In contrast, in Anderson, the Supreme Court found that Ohio's early filing deadline for independent candidates not only placed a significant burden on Ohio's independent-minded voters but also on the nationwide electoral process because it was enforced in the presidential election. 460 U.S. at 793–95, 103 S.Ct. 1564. The Court explained that the filing deadline forced independent candidates to enter the presidential race when the major party nominations were just beginning and the major parties had not yet adopted their platforms. Id. at 790, 103 S.Ct. 1564. The deadline disadvantaged independents by depriving them of the flexibility to act on developments that might occur after the early filing deadline, excluding any candidate who wished to enter the race after March, and forcing independent candidates to gather signatures when the election was remote and it was more difficult to secure volunteers, contributions, and media publicity. Id. at 791–92, 103 S.Ct. 1564. The court held that a "burden that falls unequally on new or small political parties or on independent candidates impinges, by its very nature, on associational choices protected by the First Amendment." Id. at 793, 103 S.Ct. 1564. Furthermore, the exclusion of candidates "burdens voters' freedom of association, because an election campaign is an effective platform for the expression of views on the issues of the day, and a candidate serves as a rallying-point for like-minded citizens." Id. at 788, 103 S.Ct. 1564. Not only was this burden severe but the Court also found the state's interests had no merit. Id. at 796–805, 103 S.Ct. 1564 ; see alsoIll. State Bd. of Elections v. Socialist Workers Party, 440 U.S. 173, 186, 99 S.Ct. 983, 59 L.Ed.2d 230 (1979) (reasoning that "an election campaign is a means of disseminating ideas as well as attaining political office" and holding that Illinois failed to state a compelling reason for requiring independent candidates and new political parties to obtain more signatures in city elections than in state-wide elections).

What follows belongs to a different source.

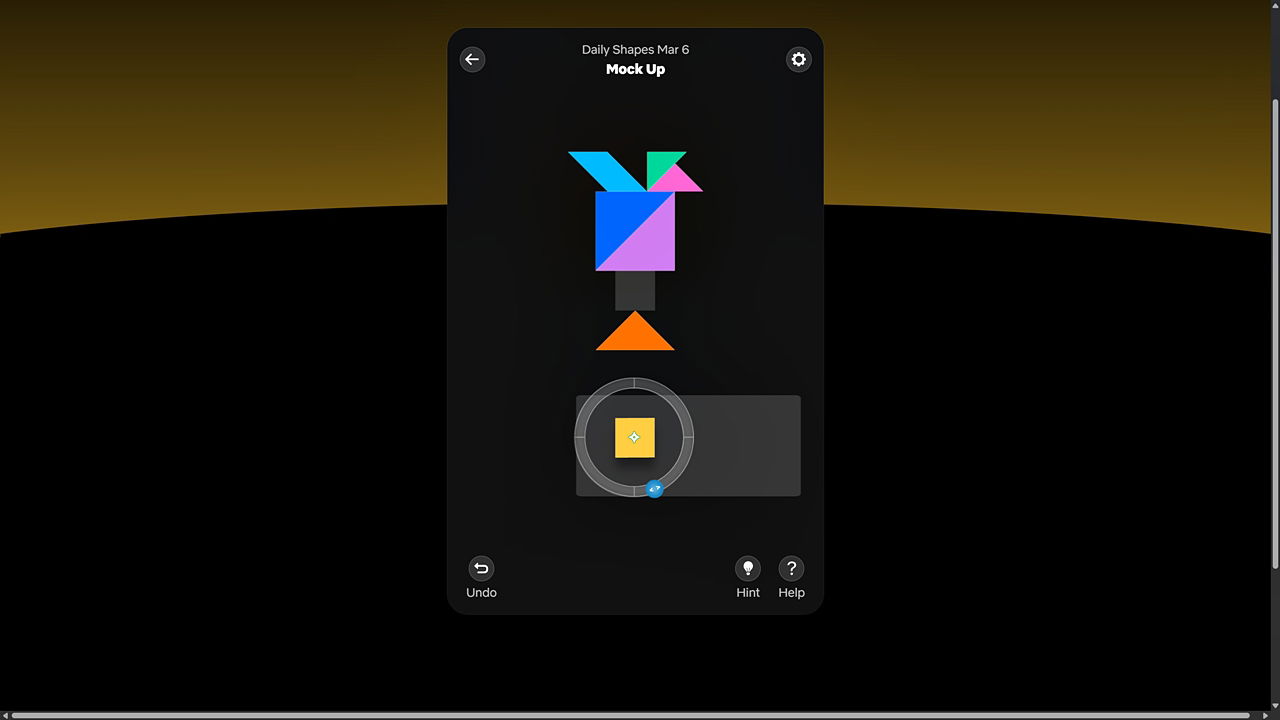This screenshot has height=720, width=1280.
Task: Click the "Mock Up" puzzle title
Action: [635, 69]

In order to qualify as a new political party under California Election Code section 5001, a group must elect temporary officers, designate a party name, and file notice with the Secretary of State declaring its intent to qualify. Cal. Code of Elec. § 5001. Section 5001 provides that the "designated name shall not be so similar to the name of an existing party so as to mislead the voters, and shall not conflict with that of any existing party or political body that has previously filed notice." Id. In this case, plaintiffs argue that defendant violated their First Amendment rights by wrongfully applying section 5001 and denying Independent Party's notice of intent to qualify as a political party due to the similarity between its name and that of the American Independent Party. Plaintiffs contend that because "such vital individual rights are at stake," defendant must establish its denial was necessary to serve a compelling state interest. (Pls.' Mot. at 7.)

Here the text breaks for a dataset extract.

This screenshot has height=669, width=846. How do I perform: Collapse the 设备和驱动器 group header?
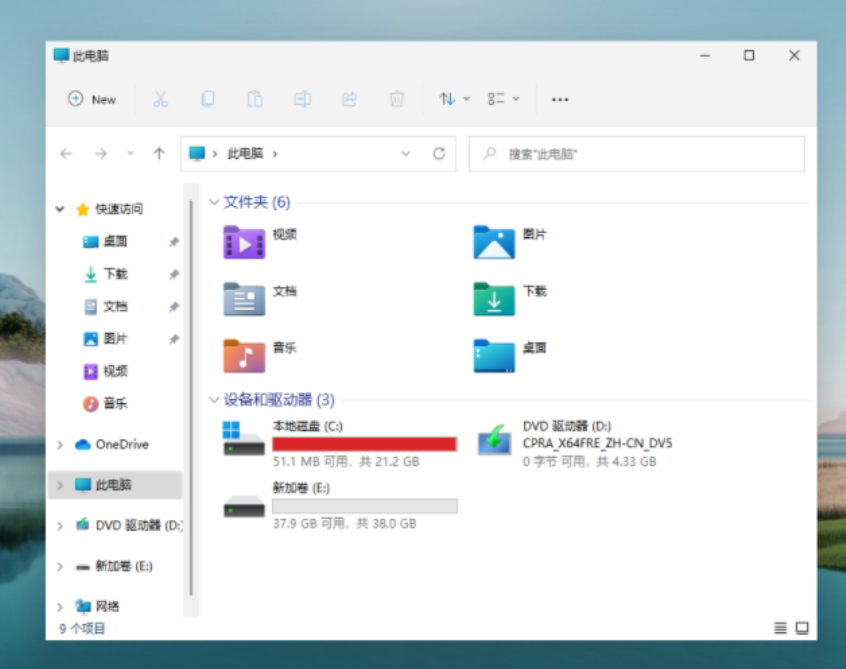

Although the failure to qualify as a political party may be said to have imposed some burden on plaintiffs, the court does not find it to be a severe burden on plaintiffs' First Amendment rights. As in Timmons and Chamness, members of the Independent Party are still free to run for office, campaign, express their political ideas, and endorse other candidates. While defendant's denial prevents candidates from having an "Independent Party" designation on the presidential election ballot, ballots serve to "elect candidates, not as forums for political expression." Timmons, 520 U.S. at 363, 117 S.Ct. 1364. Unlike the plaintiffs in Anderson or Illinois State Board of Elections, Independent Party candidates are not being excluded from the ballot or prevented from expressing their political views through election campaigns. SeeAnderson, 460 U.S. at 788, 103 S.Ct. 1564. Defendant even represents that it is possible for plaintiffs to become a qualified political party under a different name that still includes the word independent. (Def.'s Mot. for J. on the Pleadings ("Def.'s Mot.") at 9 (Docket No. 9) ("Plaintiffs may even use a name that includes the word ‘independent’ without running afoul of Section 5001. Indeed, the Secretary has approved the name ‘Independent California Party’ for a political body that is currently attempting to qualify for the 2016 general election.").) The court therefore finds that any burden imposed on plaintiffs' right to associate or cast votes effectively is not severe and hence does not demand heightened scrutiny.

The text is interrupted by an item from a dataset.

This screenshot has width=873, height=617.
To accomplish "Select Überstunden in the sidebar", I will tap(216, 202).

Any candidate for statewide, legislative, or congressional offices may be placed on the primary election ballot by filing a declaration of candidacy and nomination paper with up to 100 voter signatures and paying a filing fee of 1% (2% for United States Senator and statewide candidates) of the office's salary. Cal. Elec. Code §§ 8060 -62, 8103. In lieu of a filing fee, any candidate may submit a petition with 1,500 to 10,000 signatures, depending on the office. Id.§ 8106. A candidate for the presidential general election may qualify for the ballot under the independent nomination process and will be designated as "Independent" on the ballot. Id.§§ 13105(c), 8300.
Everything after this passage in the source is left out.